I recently had two problems that came together as a solution.
I was annoyed at times for global events (such as Fortnite’s downtime windows) being published in UTC or PST - and not even shown to me in my own timezone. I wanted to know when it was happening in my time zone and how far away that was.
The second problem I had was that I really wanted to try to host a simple CRUD style app on Cloudflare workers and see what it can do. I wanted to try out their DNS, Key-value storage, static file hosting and worker JS environment. I’d used it a little bit at a previous company, but like most technologies, if you don’t set it up yourself you don’t learn too much.
Inspired by When Is Keynote?, enter the solution: whensit.at
When’s it at is a React app served entirely from a Cloudflare worker. The user interacts with a simple form, completes a CAPTCHA (to prevent people spamming the otherwise quite open API) and then submits the event information. Seconds later, thanks to Cloudflare, that data is pushed around the world to Cloudflare’s 100+ data centres. The ‘backend’ here, or more accurately, the worker code, has a couple of jobs. First, it can go out to the external web, it needs to do this to verify the captcha. And secondly, it can read and write from Cloudflare’s KV storage.
The user can then share a link to someone and that’ll load in lightning-fast time for them and start counting down.
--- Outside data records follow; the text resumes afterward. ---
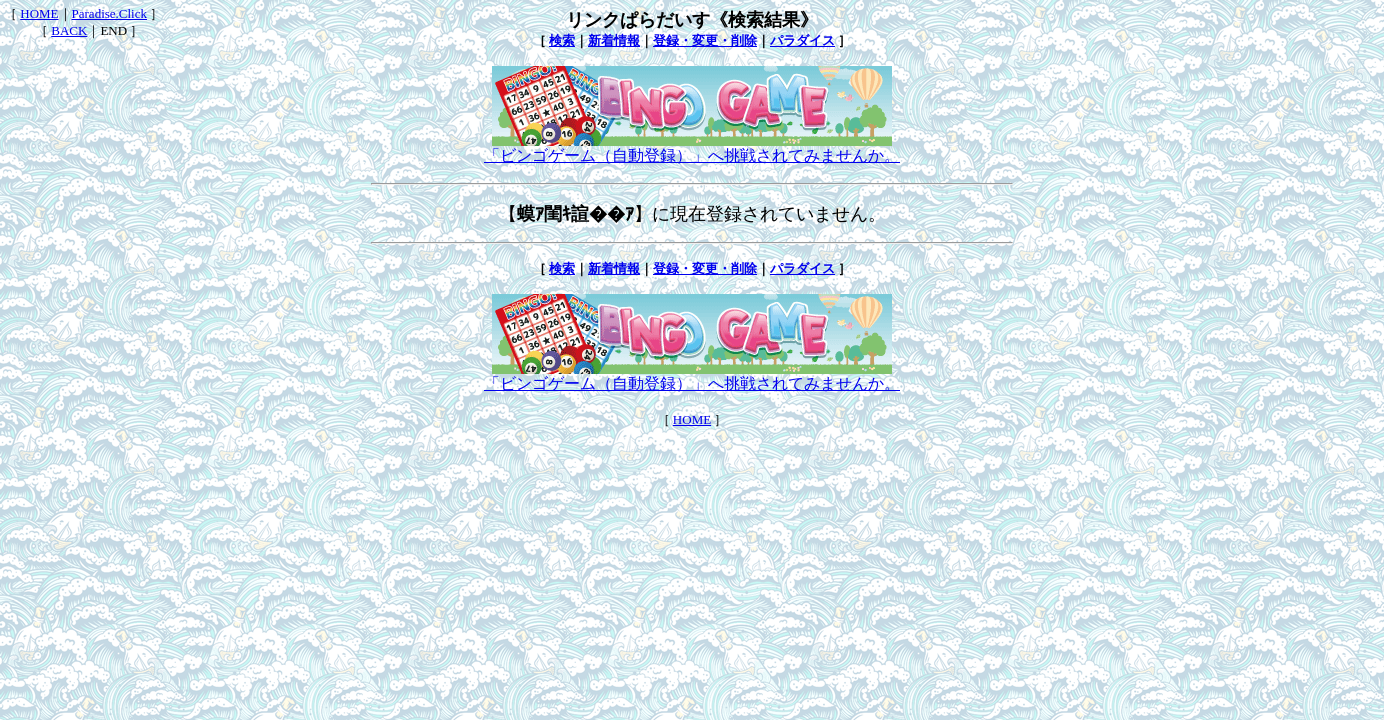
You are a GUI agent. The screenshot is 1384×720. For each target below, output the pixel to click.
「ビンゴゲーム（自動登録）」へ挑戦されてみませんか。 (692, 148)
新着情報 (614, 40)
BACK (69, 30)
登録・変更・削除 (705, 40)
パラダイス (802, 40)
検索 (562, 40)
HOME (39, 13)
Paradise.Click (109, 13)
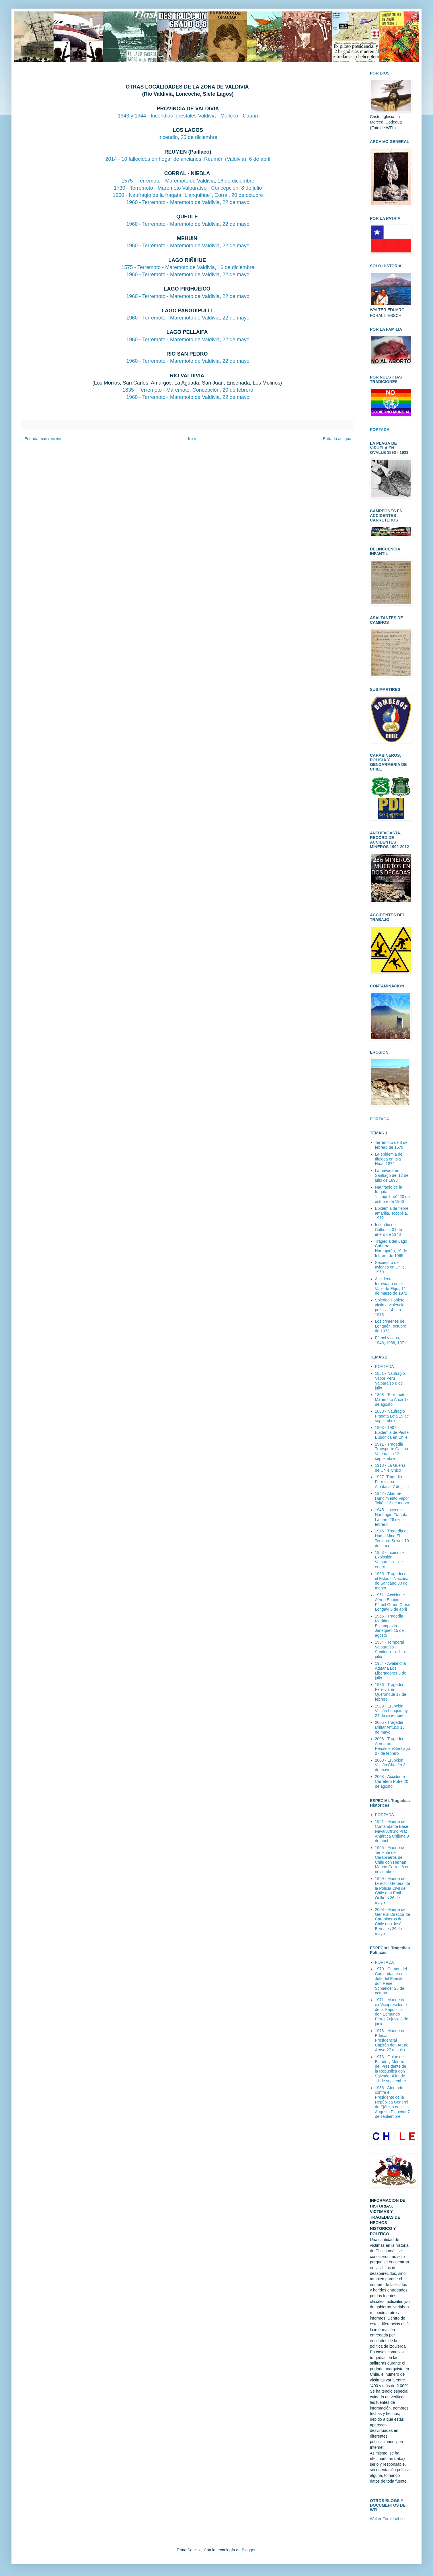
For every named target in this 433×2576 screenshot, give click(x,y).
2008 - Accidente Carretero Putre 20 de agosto (391, 1781)
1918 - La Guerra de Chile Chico (390, 1468)
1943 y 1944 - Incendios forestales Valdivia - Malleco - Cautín (188, 116)
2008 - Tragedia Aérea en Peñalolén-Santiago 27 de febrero (392, 1745)
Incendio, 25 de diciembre (187, 137)
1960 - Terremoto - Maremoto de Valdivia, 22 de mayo (187, 202)
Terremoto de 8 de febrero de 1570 (391, 1145)
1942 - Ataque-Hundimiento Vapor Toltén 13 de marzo (392, 1498)
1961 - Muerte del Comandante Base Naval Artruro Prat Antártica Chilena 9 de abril (392, 1831)
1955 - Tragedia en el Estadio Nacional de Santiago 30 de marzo (392, 1580)
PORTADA (379, 1119)
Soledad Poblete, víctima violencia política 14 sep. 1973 (390, 1307)
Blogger (248, 2550)
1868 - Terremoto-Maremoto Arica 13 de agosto (392, 1399)
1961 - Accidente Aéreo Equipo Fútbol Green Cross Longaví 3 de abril (392, 1602)
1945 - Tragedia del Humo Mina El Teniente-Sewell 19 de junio (392, 1538)
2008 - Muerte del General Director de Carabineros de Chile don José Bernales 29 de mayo (392, 1921)
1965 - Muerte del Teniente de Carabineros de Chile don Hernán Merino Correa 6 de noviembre (392, 1859)
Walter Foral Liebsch (388, 2518)
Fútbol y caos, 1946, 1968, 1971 (390, 1340)
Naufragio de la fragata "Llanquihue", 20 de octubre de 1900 (392, 1194)
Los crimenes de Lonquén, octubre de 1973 (390, 1326)
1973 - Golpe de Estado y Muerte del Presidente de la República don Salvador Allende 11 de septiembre (390, 2068)
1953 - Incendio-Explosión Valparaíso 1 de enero (389, 1559)
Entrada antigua (337, 438)
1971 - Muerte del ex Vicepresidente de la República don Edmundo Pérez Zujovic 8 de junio (391, 2011)
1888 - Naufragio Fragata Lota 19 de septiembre (392, 1416)
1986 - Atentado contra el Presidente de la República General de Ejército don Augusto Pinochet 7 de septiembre (392, 2102)
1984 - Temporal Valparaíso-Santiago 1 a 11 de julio (392, 1649)
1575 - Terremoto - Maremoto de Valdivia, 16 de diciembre (187, 181)
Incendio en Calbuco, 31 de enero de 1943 (388, 1229)
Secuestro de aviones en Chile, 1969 (390, 1267)
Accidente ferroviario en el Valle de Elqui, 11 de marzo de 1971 (391, 1286)
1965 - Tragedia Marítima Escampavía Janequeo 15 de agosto (389, 1626)
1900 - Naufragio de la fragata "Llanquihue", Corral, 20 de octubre (188, 195)
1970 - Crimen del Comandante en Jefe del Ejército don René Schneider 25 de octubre (391, 1981)
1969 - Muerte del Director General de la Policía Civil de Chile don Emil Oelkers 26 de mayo (392, 1890)
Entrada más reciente (43, 438)
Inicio (193, 438)
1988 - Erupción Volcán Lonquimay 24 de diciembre (391, 1711)
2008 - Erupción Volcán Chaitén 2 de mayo (390, 1765)
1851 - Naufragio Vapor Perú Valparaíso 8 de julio (390, 1380)
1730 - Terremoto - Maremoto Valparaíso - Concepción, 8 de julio (188, 188)
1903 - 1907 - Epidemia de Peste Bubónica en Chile (392, 1432)
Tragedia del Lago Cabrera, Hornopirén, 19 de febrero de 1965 (391, 1248)
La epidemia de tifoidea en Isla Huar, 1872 (389, 1159)
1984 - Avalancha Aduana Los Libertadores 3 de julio (390, 1670)
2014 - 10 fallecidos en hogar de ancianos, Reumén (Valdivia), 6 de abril (187, 159)
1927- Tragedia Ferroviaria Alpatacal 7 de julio (392, 1482)
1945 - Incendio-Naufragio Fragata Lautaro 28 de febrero (391, 1516)
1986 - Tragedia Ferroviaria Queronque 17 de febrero (390, 1691)
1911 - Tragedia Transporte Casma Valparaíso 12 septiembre (391, 1451)
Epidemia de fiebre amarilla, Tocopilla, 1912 (392, 1213)
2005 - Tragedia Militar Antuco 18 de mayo (390, 1727)
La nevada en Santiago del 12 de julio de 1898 (392, 1175)
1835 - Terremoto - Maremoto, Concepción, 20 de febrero (187, 390)
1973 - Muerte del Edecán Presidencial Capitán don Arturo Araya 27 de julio (392, 2040)
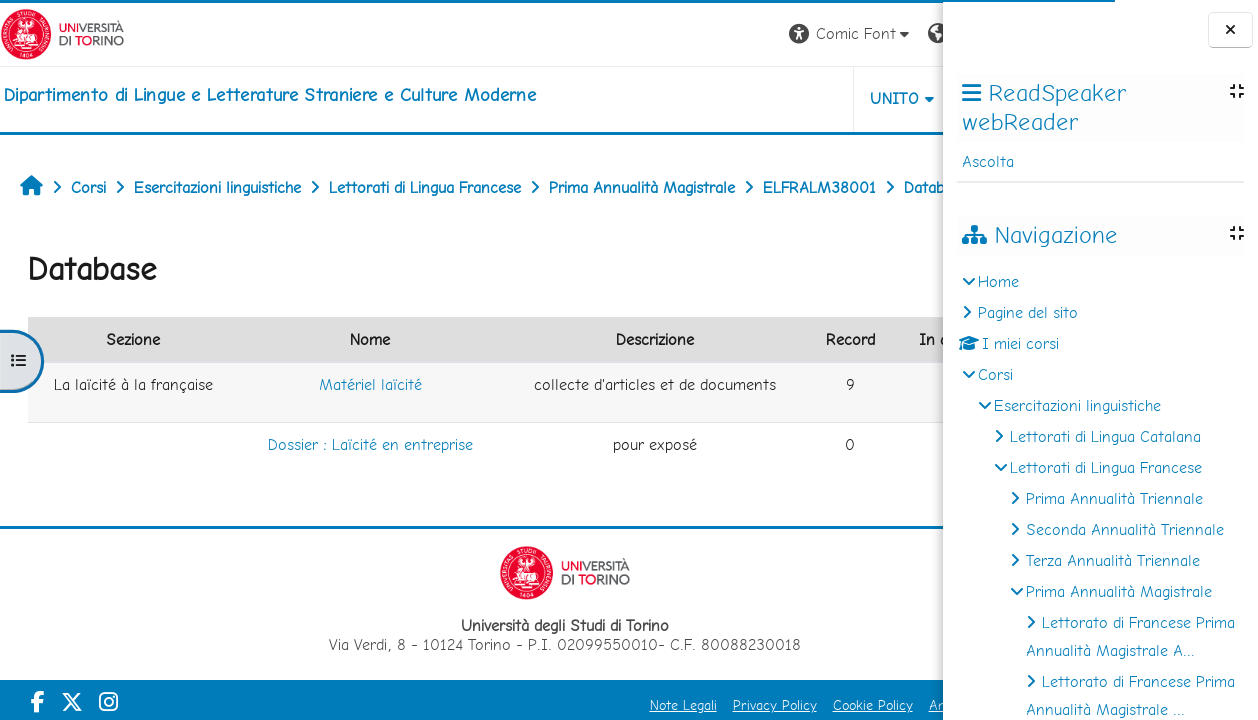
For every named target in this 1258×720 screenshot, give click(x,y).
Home (998, 281)
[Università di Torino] (62, 32)
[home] (270, 95)
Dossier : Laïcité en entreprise (310, 536)
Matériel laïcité (310, 447)
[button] (664, 34)
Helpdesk (822, 98)
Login (908, 33)
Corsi (995, 374)
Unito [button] (708, 98)
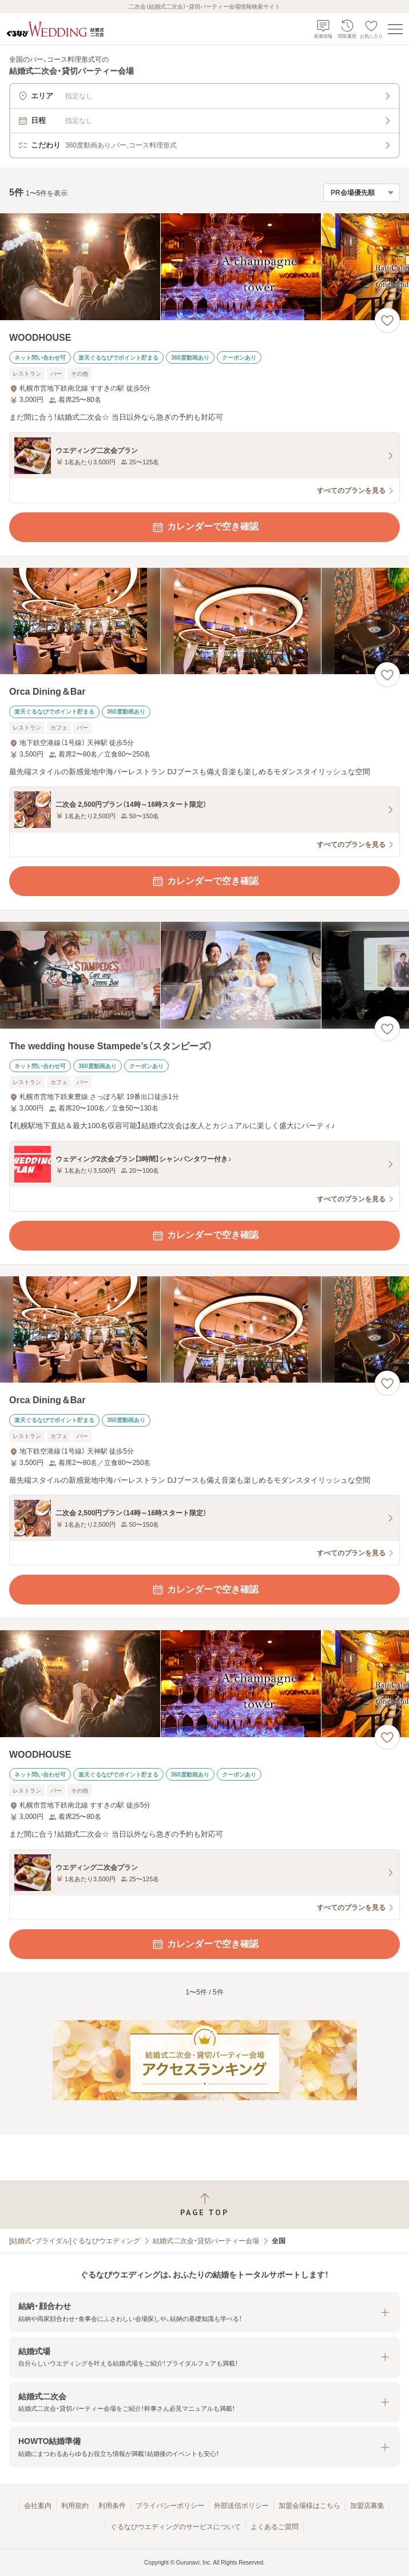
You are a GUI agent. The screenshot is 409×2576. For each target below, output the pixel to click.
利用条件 (112, 2506)
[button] (204, 2312)
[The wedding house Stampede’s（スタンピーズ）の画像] (204, 975)
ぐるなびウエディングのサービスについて (175, 2527)
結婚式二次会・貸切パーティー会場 (206, 2241)
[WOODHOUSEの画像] (204, 266)
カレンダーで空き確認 (205, 527)
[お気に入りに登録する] (387, 320)
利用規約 (75, 2506)
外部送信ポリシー (241, 2506)
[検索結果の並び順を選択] (361, 193)
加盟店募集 (367, 2506)
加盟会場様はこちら (309, 2506)
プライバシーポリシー (170, 2506)
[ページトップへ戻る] (204, 2204)
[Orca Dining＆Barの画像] (204, 621)
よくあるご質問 (275, 2527)
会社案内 (37, 2506)
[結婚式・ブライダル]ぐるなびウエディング (74, 2241)
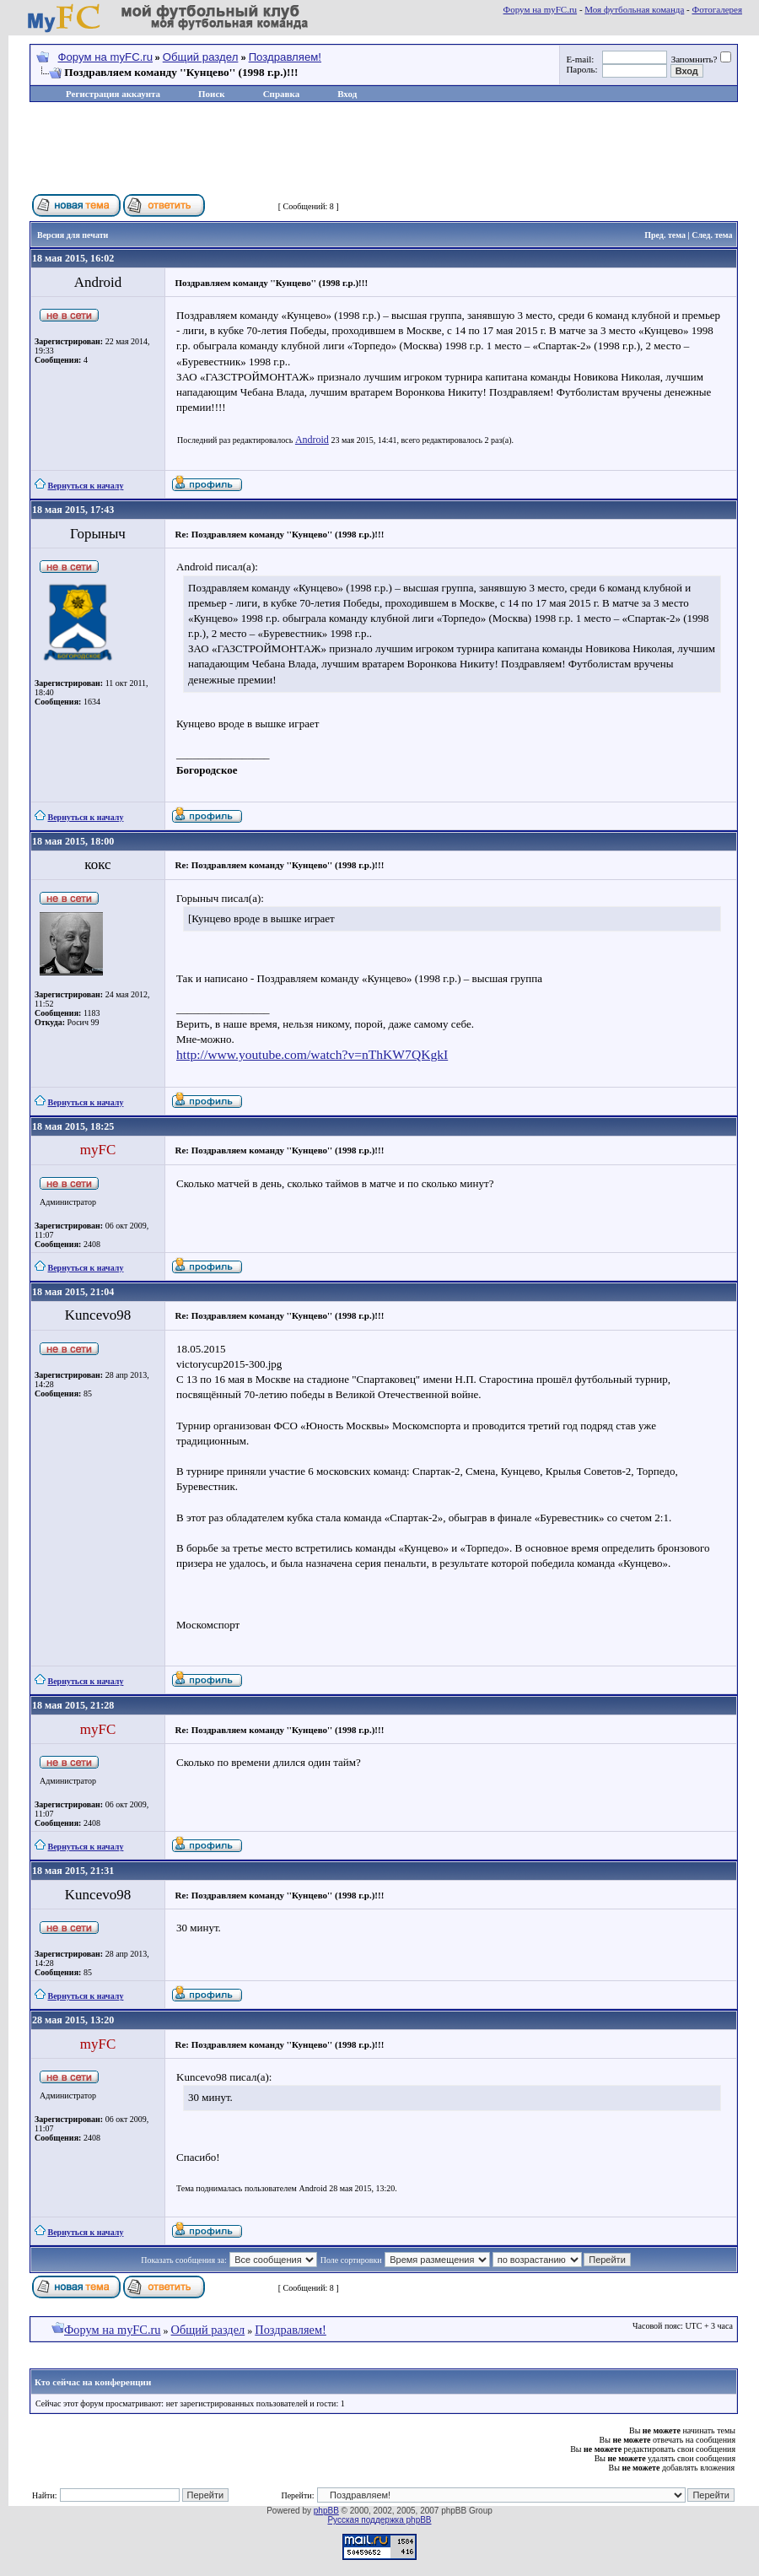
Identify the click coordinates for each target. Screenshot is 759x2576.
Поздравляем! (285, 57)
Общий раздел (201, 57)
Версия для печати (72, 235)
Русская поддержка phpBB (379, 2520)
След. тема (712, 235)
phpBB (326, 2510)
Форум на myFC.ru (540, 9)
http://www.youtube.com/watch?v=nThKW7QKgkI (312, 1054)
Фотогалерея (717, 9)
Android (312, 440)
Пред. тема (665, 235)
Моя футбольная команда (634, 9)
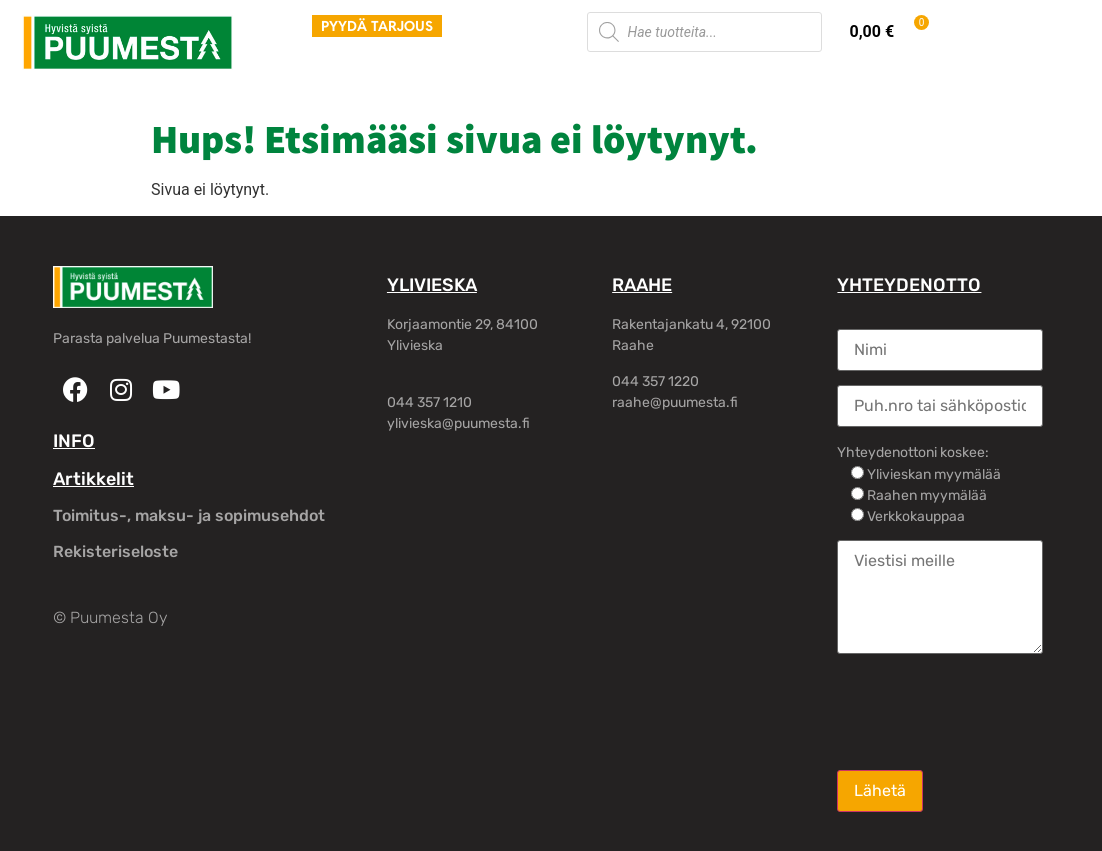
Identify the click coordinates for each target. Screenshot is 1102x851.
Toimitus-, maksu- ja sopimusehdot (189, 515)
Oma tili (938, 79)
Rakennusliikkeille (678, 79)
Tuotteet (295, 79)
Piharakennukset (514, 79)
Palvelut (389, 79)
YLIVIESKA (432, 285)
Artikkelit (93, 479)
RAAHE (642, 285)
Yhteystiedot (828, 79)
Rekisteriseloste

I live in Sydney and there is a Sydney Cloudflare location. The API takes just 54ms to respond. Insanely fast.
Now, obviously, such a site doesn’t require such low latency, but it’s an actually useful tool that I wanted to see in the world, plus it’s a chance to learn. It costs $5 a month to run this (and all my other workers, TBA).
This project is also suitable for me to learn other front end frameworks in the future. The likes of Svelte and Preact currently appeal.
As for Cloudflare workers, I enjoyed the experience. The CLI “Wrangler” make things quite easy, but finding a suitable template to write both worker code and front end code in TypesScript and build and deploy it was difficult, and the solution I came up with is a little janky, but something I’ll look to improve with my next project. I think if I need a simple hosting solution in the future, a worker is a sensible thing to reach for. Performant by default, a lot of hosting needs in a single place (dns, database, code) and cheap to use. Like any technology, it has its strengths and some projects make suit those or may not.